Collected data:
________________________________________
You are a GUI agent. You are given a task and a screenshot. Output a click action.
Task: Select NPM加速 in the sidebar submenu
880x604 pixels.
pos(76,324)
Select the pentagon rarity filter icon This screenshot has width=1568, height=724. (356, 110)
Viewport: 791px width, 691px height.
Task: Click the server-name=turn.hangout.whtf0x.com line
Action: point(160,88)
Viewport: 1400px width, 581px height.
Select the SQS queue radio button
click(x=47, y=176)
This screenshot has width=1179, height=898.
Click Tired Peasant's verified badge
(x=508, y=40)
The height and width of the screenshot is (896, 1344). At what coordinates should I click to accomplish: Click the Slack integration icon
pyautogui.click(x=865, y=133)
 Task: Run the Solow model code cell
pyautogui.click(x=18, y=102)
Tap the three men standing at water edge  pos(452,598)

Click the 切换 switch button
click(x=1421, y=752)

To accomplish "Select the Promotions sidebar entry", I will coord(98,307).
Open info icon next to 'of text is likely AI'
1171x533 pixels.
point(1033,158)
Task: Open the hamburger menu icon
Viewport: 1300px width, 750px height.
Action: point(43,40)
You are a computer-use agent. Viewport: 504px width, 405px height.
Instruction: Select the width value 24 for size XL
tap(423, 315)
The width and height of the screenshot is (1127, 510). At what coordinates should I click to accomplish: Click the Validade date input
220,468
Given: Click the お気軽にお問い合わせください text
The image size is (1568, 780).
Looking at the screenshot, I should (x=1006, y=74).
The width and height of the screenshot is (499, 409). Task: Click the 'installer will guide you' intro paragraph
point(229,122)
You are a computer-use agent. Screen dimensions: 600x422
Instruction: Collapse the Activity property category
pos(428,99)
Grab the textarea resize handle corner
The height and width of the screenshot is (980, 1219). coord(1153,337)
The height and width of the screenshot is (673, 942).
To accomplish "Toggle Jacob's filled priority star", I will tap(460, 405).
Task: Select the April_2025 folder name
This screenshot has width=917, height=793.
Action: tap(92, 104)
________________________________________
-- What is being asked --
Find the string "agent" in the data. Report each line it appears in.

-- Your response --
You are a GUI agent. You are given a task and a screenshot. Output a click action.
You are a computer-use agent. Viewport: 504px width, 405px height.
You are a computer-use agent. Screen dimensions: 600x422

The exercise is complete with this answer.